The start of the second act truly demonstrates the coup of staging at memorable points in this production. Elvira stands with her back to the audience as the curtain rises. The chandeliers begin to brighten as guest now arrive for Elvira’s wedding to Silva. Interiors of the hall as well as the costumes evoke the grandeur of sixteenth-century Spain. When Radvanovsky turns to face the audience, she holds the dagger and communicates through anguished facial expression her plan to stab herself at the altar during the ceremony of marriage. Ernani’s entrance, in the guise of a pilgrim, complicates the wedding, just as do Carlo’s subsequent arrival and demands for justice later in the same act. When Ernani learns of the ceremony, he reveals his identity and offers his life.
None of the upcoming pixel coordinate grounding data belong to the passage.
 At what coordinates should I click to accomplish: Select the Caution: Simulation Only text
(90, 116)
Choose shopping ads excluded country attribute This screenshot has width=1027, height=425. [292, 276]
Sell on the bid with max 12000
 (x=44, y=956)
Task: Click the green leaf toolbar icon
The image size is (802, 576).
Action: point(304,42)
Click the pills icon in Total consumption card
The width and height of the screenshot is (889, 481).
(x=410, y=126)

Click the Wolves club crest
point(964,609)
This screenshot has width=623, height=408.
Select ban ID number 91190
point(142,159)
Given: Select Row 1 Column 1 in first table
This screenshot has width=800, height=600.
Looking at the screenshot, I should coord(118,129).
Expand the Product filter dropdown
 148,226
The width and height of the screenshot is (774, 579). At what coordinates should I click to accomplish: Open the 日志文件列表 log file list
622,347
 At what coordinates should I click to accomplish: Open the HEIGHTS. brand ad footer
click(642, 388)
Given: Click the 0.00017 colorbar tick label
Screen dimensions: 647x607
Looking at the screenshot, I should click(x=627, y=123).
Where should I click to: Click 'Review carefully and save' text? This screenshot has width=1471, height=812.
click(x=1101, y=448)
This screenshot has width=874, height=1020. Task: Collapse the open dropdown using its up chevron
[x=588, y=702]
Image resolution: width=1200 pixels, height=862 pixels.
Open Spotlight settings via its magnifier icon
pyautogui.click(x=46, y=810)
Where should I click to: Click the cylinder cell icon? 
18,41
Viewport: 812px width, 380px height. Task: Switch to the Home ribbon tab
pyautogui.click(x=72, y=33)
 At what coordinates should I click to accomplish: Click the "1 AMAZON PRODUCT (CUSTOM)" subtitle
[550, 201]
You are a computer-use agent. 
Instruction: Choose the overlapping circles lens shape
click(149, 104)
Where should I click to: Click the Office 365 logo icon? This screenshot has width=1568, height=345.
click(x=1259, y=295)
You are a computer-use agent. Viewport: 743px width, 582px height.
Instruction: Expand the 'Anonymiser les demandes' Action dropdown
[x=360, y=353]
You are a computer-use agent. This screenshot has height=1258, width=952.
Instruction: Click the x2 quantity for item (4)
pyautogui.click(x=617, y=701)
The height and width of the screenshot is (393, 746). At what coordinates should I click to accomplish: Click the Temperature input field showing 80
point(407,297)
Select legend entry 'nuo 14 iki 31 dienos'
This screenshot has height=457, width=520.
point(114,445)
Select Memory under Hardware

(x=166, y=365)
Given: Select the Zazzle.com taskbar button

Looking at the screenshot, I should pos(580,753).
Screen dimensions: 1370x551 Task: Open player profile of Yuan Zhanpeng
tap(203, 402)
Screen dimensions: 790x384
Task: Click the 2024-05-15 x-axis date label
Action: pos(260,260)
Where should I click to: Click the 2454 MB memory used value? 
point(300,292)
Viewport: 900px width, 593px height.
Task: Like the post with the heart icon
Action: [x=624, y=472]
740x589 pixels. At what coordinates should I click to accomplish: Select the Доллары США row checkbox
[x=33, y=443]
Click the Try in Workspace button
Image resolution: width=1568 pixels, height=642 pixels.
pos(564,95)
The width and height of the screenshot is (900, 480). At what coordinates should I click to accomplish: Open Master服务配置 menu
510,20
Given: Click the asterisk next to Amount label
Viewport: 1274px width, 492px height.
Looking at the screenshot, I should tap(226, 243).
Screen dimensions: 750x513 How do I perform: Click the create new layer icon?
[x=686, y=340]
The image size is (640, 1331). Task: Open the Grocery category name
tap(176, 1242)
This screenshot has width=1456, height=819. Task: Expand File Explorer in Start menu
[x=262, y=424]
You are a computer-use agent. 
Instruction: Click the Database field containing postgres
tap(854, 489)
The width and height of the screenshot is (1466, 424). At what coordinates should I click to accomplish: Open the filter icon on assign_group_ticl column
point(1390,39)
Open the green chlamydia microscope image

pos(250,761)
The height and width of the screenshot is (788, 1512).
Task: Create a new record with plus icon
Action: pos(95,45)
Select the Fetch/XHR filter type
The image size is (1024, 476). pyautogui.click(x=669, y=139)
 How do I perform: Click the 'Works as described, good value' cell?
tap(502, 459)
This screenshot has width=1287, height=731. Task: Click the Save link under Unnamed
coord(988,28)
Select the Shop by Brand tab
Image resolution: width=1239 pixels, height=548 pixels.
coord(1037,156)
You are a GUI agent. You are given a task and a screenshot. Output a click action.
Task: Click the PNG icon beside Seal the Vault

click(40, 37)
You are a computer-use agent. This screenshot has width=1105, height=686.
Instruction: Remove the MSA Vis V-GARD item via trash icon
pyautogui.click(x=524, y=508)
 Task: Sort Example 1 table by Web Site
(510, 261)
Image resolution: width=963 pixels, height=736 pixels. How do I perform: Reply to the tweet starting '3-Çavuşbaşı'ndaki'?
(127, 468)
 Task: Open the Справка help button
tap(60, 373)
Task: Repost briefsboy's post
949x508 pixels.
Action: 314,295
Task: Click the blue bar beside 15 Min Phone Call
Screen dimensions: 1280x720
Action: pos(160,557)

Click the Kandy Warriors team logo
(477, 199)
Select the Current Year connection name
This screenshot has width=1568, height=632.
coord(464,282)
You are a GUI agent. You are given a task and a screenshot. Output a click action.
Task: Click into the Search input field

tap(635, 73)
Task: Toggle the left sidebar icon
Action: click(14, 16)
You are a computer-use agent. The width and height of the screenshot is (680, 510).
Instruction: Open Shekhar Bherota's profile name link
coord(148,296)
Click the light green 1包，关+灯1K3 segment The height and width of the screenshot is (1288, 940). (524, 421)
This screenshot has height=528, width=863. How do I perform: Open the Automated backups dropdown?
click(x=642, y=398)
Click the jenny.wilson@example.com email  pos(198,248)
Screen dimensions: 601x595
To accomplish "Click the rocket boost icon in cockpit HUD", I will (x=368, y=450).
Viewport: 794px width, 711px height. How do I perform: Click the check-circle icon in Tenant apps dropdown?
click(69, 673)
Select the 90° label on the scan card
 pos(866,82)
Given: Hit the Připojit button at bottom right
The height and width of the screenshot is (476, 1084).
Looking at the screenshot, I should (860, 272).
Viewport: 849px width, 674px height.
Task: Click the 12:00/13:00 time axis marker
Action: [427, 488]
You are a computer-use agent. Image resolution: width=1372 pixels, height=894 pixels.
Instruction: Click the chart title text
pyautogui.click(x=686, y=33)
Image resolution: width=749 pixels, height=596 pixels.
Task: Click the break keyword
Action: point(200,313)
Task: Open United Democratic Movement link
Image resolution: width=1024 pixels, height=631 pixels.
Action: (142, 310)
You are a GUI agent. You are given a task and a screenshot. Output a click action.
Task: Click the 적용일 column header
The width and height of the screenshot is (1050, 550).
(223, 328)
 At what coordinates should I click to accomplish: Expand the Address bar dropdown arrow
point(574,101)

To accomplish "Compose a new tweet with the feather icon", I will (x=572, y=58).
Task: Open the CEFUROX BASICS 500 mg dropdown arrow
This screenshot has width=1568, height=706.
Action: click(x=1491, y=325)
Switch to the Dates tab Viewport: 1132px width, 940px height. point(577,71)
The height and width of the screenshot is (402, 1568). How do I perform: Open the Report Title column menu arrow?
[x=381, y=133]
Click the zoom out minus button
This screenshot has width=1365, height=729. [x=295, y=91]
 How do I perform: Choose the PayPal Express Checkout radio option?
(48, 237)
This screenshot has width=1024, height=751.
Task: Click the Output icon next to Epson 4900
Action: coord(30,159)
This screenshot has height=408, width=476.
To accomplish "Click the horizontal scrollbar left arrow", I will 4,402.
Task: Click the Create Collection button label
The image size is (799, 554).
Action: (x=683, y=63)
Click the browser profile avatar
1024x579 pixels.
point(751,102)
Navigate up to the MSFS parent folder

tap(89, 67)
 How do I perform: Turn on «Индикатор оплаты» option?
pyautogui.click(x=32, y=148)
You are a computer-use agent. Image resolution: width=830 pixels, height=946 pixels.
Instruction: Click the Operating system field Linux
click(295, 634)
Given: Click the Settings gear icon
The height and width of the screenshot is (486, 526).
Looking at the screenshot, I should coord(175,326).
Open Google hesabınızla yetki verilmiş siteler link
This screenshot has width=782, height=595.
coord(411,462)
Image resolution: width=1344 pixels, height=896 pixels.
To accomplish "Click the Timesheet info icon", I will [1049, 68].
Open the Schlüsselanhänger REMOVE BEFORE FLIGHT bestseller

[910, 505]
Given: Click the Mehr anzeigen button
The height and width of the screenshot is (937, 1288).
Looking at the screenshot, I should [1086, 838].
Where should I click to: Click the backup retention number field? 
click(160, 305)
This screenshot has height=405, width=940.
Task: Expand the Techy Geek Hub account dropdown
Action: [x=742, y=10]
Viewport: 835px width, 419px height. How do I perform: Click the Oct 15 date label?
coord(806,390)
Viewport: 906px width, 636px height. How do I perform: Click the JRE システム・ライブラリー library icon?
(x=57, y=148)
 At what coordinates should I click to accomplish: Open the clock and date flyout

Only Elvira’s protestations of her planned suicide calm Ernani to the point of a love duet. Here the lyrical yearning so vividly expressed by Licitra and Radvanovsky is interrupted, as before, first when Silva discovers the couple and second when King Carlo arrives at Silva’s palace. Sine Ernani is hidden under the protection of Silva, Carlo demands that the young man be surrendered or the old noble will forfeit his life. The entrance of Elvira provides Carlo with a means of force. As he now abducts the heroine, one of the vocal highlights of this act is Daniel’s performance of the aria “Vien meco sol, di rose” [“Come with me, I shall strew your path with roses”]. Daniel projects the variable nature of the king: after his test of wills and power expressed against Silva, the ravishing sweetness communicated by Daniel in Carlo’s song to Elvira as he leads her away remains a convincing display of his love. After settling their differences, Ernani and Silva now both join in a conspiracy against the King in the hopes of also rescuing Elvira. Ernani offers to forfeit his life at the sound of a horn, the choice and time being left to the discretion of Silva.
Scene from Ernani
Act III and IV of Ernani illustrate the rising power of the King and his beneficent forgiveness and generosity. At the same time, the offer made by Ernani to Silva is ironically called due; the happiness that the hero seems about to enjoy with Elvira is shattered by his commitment to fulfill his word of honor. In Act III at the tomb of Charlemagne in Aix, Carlo remains hidden to await both the conspirators and the result of the election. When cannon shots announce that he has indeed been chosen as Holy Roman Emperor Carlo steps forward to confront his detractors. In the spirit of Charlemagne, Carlo announces forgiveness for the conspirators and relinquishes Elvira to Ernani in marriage. In the great ensemble ending the act, “O sommo Carlo” [“I too am Carlo”] the baritone — here standing on the tomb of his predecessor — leads the remaining soloists and chorus in an impressive lyrical display suggesting a positive turn to the future for all involved. As Carlo, Daniel began the ensemble with a carefully intoned introduction, his voice rising to noble heights of melodic strength as he led the others to think of the example of the past. Only Silva still vents his rage and need for vengeance at the close of the scene. The tragedy of this vengeance interrupts the renewed period of felicity, with which the brief final act opens. As Ernani and Elvira celebrate their wedding, the calls of the horn remind Ernani of the vow that he has sworn. Silva’s arrival leaves him no choice but to take his own life with honor, a decision through which the protagonists must confront the deeds, oaths, and responsibilities of their past. The principal singers, chorus, and orchestra in Lyric Opera of Chicago’s Ernani have created a production that argues strongly for such continued, fine revivals of Verdi’s 1844 masterpiece.